Earlier this year, the South Dakota Department of Environment and Natural Resources (DENR) released a study by the University of South Dakota concluding that the state’s grains don’t meet American Petroleum Institute (API) specifications for proppant sand (see Shale Daily, April 3). SDP Managing Member Patric Galvin said he knew differently, but for proprietary reasons he kept quiet, he told NGI‘s Shale Daily on Thursday.

Galvin said his company plans to submit a mining plan in South Dakota to create a $66 million, 1 million ton/year fracking sand mine on 950 acres of public access U.S. Forest Service (USFS) lands that he estimates have 70 million proven recoverable tons of “high quality fracking sand.” He said it will take 24 months before product will be available for commercial shipments.

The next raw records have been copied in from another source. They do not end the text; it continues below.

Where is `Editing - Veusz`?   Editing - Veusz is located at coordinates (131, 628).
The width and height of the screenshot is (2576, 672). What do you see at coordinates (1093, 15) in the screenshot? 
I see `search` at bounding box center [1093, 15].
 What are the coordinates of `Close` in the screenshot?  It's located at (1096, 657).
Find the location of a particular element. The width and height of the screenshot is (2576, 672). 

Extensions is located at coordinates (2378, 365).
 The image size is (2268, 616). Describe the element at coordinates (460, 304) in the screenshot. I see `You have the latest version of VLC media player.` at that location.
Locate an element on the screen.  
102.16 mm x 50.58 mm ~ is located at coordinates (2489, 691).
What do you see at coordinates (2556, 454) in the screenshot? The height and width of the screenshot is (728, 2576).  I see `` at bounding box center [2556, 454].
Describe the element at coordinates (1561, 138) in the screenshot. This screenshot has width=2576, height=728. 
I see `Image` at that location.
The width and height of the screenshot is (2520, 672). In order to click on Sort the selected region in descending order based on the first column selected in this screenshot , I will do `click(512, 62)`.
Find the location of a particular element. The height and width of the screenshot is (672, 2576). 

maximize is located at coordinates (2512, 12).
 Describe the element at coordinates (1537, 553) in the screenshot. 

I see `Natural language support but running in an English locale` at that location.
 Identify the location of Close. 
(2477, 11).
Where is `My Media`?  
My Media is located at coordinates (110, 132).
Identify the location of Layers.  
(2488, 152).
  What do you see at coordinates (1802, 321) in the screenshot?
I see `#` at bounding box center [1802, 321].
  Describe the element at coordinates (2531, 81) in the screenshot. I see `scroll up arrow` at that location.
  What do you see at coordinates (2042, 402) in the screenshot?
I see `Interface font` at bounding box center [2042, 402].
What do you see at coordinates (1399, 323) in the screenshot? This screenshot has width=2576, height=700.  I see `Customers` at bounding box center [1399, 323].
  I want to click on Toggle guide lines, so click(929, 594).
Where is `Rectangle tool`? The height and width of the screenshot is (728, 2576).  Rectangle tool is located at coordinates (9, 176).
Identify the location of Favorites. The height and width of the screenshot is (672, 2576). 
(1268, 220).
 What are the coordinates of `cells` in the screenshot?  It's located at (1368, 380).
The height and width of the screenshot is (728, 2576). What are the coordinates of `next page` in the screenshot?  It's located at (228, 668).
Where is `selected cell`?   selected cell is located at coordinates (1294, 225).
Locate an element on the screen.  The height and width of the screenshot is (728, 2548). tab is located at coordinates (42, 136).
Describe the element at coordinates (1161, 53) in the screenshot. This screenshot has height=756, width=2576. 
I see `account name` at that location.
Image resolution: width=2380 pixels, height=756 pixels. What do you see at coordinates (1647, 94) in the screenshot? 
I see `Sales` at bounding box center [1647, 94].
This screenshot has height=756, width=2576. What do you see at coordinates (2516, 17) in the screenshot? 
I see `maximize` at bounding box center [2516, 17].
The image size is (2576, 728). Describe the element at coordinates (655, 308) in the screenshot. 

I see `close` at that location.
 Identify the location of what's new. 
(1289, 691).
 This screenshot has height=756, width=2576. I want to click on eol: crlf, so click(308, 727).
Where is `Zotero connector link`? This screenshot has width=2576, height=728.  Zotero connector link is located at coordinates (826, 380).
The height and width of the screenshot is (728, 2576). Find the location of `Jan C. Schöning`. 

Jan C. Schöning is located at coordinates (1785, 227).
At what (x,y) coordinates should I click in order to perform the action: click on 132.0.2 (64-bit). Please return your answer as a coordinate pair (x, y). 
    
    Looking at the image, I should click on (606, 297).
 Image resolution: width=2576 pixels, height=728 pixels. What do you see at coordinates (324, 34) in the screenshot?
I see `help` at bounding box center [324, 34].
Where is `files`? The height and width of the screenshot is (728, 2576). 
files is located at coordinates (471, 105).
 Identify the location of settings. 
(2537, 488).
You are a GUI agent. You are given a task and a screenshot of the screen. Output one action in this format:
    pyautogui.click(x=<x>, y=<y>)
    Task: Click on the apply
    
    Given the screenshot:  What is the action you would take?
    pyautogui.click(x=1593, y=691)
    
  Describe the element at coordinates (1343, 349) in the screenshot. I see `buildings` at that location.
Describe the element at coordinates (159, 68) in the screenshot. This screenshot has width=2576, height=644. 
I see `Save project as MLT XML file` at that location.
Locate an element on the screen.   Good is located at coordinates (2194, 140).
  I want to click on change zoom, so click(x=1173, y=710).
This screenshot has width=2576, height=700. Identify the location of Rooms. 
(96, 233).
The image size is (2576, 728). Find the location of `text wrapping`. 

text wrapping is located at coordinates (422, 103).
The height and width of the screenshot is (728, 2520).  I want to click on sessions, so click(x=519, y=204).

The company has begun the permitting phase, which will be headed by the USFS, with help from the state, including DENR, whose earlier study did not include the lands SDP is pursuing. Subsequently, the state geologist and DENR confirmed Galvin’s analysis that sand at his proposed site does meet API specifications for proppant, adding that the SDP samples appeared to be of “better quality” than the ones the state study had examined.

Galvin said this was confirmed in an April 21 e-mail from the state. Separately, when queried Thursday by Shale Daily, North Dakota’s chief oil/gas regulator, Lynn Helms, director of the Department of Mineral Resources, said he was unaware of the SDP proposed mine but that he thinks a viable sand project could be started in southwestern South Dakota.

“We are very positive about the fact that we are on the road to building the only frack sand mine in South Dakota that is capable of directly reaching well pads by truck,” Galvin said.

The U.S. market currently uses 53 million tons of proppant annually with the market growing at about 3% per year, Galvin said. Since activity in the Williston represents one-third of the nation’s largest shale developments, he estimates that about 20% of the 53 million tons are being used in the Bakken/Three Forks plays.

An average fracking job requires from 5,000 to 8,000 tons of sand for each well.

“Some companies are increasing the size of the wellbore to lower the pressure at the end of the pipe and provide more flow as the horizontal runs are getting to be very long,” Galvin said. “This increase will require more sand as well, so the need for increased volumes-per-well is also on the horizon.”

The bulk of the proppant used in the Bakken comes from Ottawa, Canada and Wisconsin, requiring rail transportation that costs about $35-40/ton more than shorter, truck shipments, Galvin said. Truck transportation of sand to the Bakken from South Dakota would cut the cost of the product an average of $8-20/ton, “making [our] sand the low-cost provider for the surrounding oil basins,” he said.

The South Dakota mine site would be located about 300 miles to either the Bakken or Niobrara oil/gas drilling sites.

The trend of using more sand and higher-quality ceramic and resin-coated sand in the well completion process has been captured by the stock market in recent months. Since the end of May 2013, the average stock price of U.S. proppant producers Carbo Ceramics, Emerge Energy Services, Hi-Crush Partners and U.S. Silica Holdings has increased from $31.34 to $88.71, good for a price-only gain of 183%. All four of those stocks pay a dividend, so the combined stock performance since May 2013 is even higher on a total return basis.